You know what's really interesting? I know a few people who aren't really that comfortable, and constantly have financial issues, yet they're against any form of social security: universal healthcare; medicare; even food stamps; even when such programs would objectively improve their lives. My girlfriend for instance -- We're considering applying for SNAP (and her family used to be on them), and her family was dragged from lower-middle class to poverty-level status due to the cost of paying for her father's cancer treatment ~10 years ago, yet she's against any type of social welfare program, says that "the government would just mess it up", and complains every paycheck about social security. Boggles my mind.

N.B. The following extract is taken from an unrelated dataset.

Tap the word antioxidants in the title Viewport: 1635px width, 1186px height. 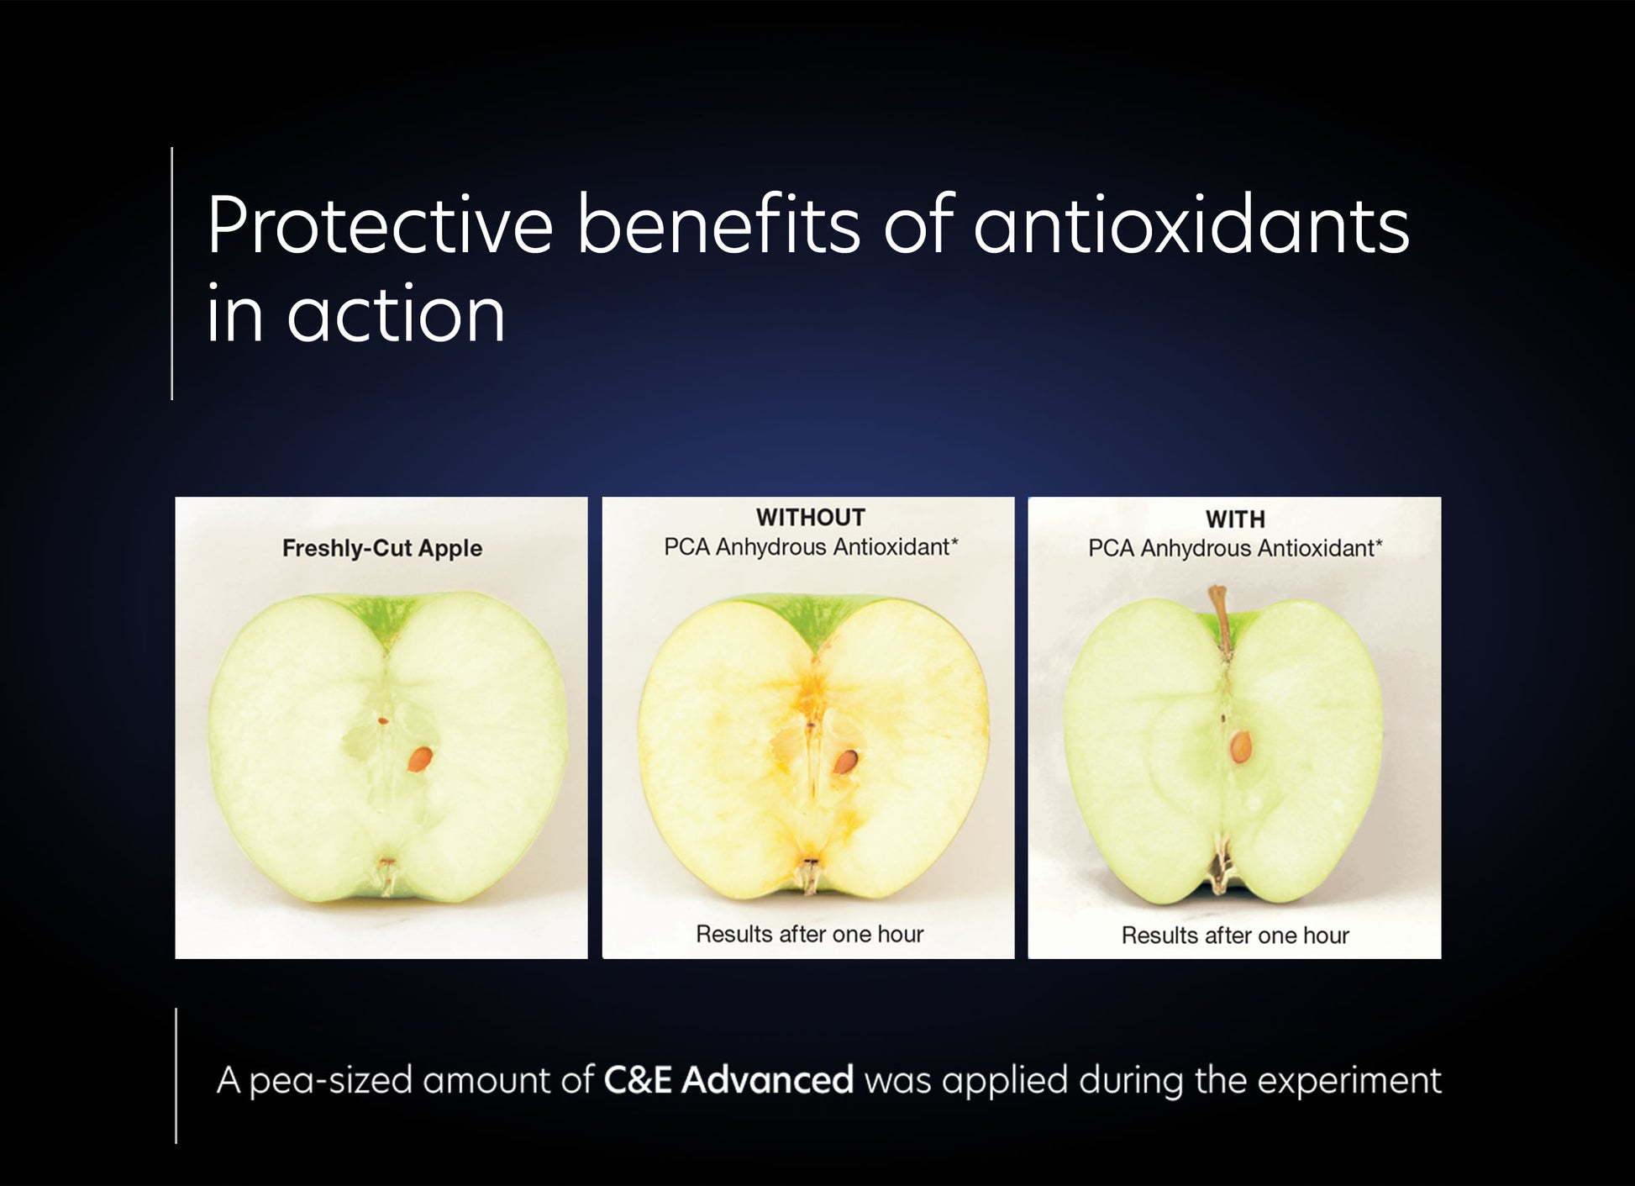point(1191,225)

And it's not as if they're against these programs on some sort of moral level. My girlfriend, and the rest of her rather conservative family, is fine with actually using SNAP; they just think it shouldn't be there in the first place.
 

Saint Frankenstein

Gone
Premium Member
You know what's really interesting? I know a few people who aren't really that comfortable, and constantly have financial issues, yet they're against any form of social security: universal healthcare; medicare; even food stamps; even when such programs would objectively improve their lives. My girlfriend for instance -- We're considering applying for SNAP (and her family used to be on them), and her family was dragged from lower-middle class to poverty-level status due to the cost of paying for her father's cancer treatment ~10 years ago, yet she's against any type of social welfare program, says that "the government would just mess it up", and complains every paycheck about social security. Boggles my mind.

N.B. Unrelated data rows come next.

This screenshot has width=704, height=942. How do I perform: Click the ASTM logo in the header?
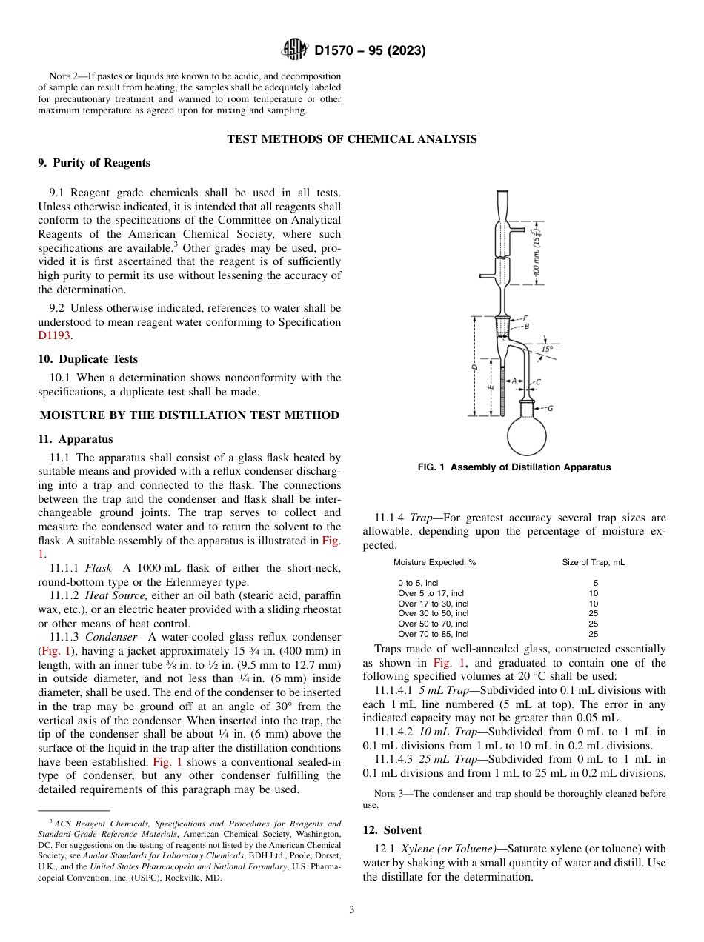[x=296, y=50]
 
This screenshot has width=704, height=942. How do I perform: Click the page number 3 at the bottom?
[x=352, y=909]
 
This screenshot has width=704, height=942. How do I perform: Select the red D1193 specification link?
[x=53, y=335]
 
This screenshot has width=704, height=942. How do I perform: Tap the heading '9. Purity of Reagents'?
[x=94, y=163]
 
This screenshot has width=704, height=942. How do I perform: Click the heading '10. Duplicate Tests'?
[x=87, y=359]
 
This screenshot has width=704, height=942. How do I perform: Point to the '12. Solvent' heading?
[x=392, y=830]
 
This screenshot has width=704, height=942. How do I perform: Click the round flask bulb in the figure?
[x=527, y=435]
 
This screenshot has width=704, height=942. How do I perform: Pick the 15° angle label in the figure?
[x=546, y=348]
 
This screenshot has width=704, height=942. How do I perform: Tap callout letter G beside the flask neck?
[x=550, y=408]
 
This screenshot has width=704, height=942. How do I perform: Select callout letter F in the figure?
[x=525, y=318]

And it's not as if they're against these programs on some sort of moral level. My girlfriend, and the rest of her rather conservative family, is fine with actually using SNAP; they just think it shouldn't be there in the first place.
It's really quite bizarre how poor and working class people buy into their own oppression. I mean no one is proud to be on welfare. I know I'm not. But I'm going to say it shouldn't be there since I would be homeless and totally destitute without it. Most likely, I'd be dead. Some real cognitive dissonance going on there.
 

9-10ths_Penguin

1/10 Subway Stalinist
Premium Member
Being Canadian, I'm a fan of Universal HealthCare and do see it as a basic human right.

However.... I can't help but wonder. Is it right for this recovering ex-smoker to expect society to take care of him if he developed cancer or other delightful ailments which are the results of their own long term actions? I mean this ONLY in cases where you can draw a cause and effect straight line (ok, a wiggly line will do.)
What's the alternative? To let people die untreated in misery?
 

pearl

Well-Known Member
Wouldn't you rather have taxpayer funds go to a strong military rather than to paying health care for well-to-do citizens who could afford to self insure their health care costs?

I'm not for taxpayer funds going to those who can afford to pay their own health insurance, but for those who must go without it unless funded for them. I also think its way beyond time to fix health care for veterans. What they have now is a disgrace.
 

pearl

Well-Known Member
However.... I can't help but wonder. Is it right for this recovering ex-smoker to expect society to take care of him if he developed cancer or other delightful ailments which are the results of their own long term actions?

Where would you draw the line for who is eligible? How about those who are alcoholics, obese (not genetic). etc.
 

Willamena

Just me
Premium Member
I say yes. People need healthcare to live, and as a prolifer, I believe people have the right to live. Some background: I am a moderate, not a liberal. I just happen to believe healthcare is a right.
It is a government's responsibility to care for the welfare of the people. 'Nuff said.